### Trecho fornecido

Uma polêmica foi desencadeada na França em torno de um projeto de biografia de Alain Delon, uma das maiores estrelas do cinema francês, após a proibição pela Justiça, decidida na última quarta-feira a pedido do ator, da publicação do livro que ainda não foi escrito.
A Justiça proibiu provisoriamente o jornalista Bernard Violet de publicar a biografia de Delon, pela editora Grasset, após ter lido uma sinopse de 18 páginas, argumentando ‘‘a gravidade das violações à intimidade da vida particular e à reputação’’ do ator.
Em seu plano de trabalho, cujo conteúdo foi divulgado ao ator pelo editor, Violet, incluía realizar investigações sobre a infância de Delon e suas atividades como empresário. Apesar da proibição sem precedentes, o ator reagiu enfurecidamente, denunciando um ‘‘projeto de demolição, baseado em uma vontade de arrastar alguém para a lama’’.

### Tarefa
Escreva a continuação da notícia acima sobre a proibição da biografia de Alain Delon, começando logo depois da última frase.

Entradas de dados salvas
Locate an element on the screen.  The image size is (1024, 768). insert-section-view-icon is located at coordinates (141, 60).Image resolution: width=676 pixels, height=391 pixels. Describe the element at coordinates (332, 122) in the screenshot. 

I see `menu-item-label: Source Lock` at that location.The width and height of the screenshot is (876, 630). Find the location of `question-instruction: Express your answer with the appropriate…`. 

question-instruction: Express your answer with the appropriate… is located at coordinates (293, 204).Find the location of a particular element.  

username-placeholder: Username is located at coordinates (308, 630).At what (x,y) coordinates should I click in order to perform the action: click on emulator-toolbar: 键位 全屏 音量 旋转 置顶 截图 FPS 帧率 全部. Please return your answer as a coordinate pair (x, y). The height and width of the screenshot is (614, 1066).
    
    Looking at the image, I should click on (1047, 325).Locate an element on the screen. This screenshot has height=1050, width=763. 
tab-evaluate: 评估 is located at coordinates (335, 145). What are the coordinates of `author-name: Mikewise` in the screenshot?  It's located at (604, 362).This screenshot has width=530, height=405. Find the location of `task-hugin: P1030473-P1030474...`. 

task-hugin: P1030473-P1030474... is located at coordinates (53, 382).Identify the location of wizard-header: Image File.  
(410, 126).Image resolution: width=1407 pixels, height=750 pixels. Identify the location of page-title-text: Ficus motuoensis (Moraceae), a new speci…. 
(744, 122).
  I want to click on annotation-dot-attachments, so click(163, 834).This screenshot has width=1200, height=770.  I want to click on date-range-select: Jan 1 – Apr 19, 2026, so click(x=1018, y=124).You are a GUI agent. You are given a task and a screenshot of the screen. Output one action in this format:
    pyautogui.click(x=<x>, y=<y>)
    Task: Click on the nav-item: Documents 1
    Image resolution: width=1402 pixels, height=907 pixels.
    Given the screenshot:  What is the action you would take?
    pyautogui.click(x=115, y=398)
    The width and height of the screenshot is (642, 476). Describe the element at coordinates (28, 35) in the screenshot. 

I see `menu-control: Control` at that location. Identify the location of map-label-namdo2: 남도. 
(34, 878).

### Resposta escrita
‘‘Vocês devem imaginar que aos 62 anos de idade e 40 de profissão não me importa nem um pouco se querem escrever porcarias sobre mim. Mas meus filos estão aí. Anuchka lê muito e eu não permitirei que ninguém (...) esfregue em sua cara qualquer mentira sobre o pai’’, declarou Delon.
Autor das biografias do comandante Cousteau e do terrorista venezuelano Ilich Ramírez Sánchez, conhecido como Carlos, Violet declarou sua surpresa ante a decisão de seu editor de mostrar ao ator a sinopse do livro sem consultá-lo antes. O jornalista considerou as declarações de Delon como ‘‘grosseiras e insultantes’’ e anunciou que processará o ator, apelando para a censura prévia do livro que havia pensado escrever.
Segundo Violet, se o ator ‘‘reage de forma tão violenta, é porque deve ter algo a esconder’’. O caso será novamente examinado no próximo 14 de outubro e até esta data o tribunal proibiu Violet de publicar ou fazer publicar total ou parcialmente a sinopse de seu livro, bem como toda a obra extraída da sinopse, sob a pena de uma multa de 30 mil francos (5 mil dólares).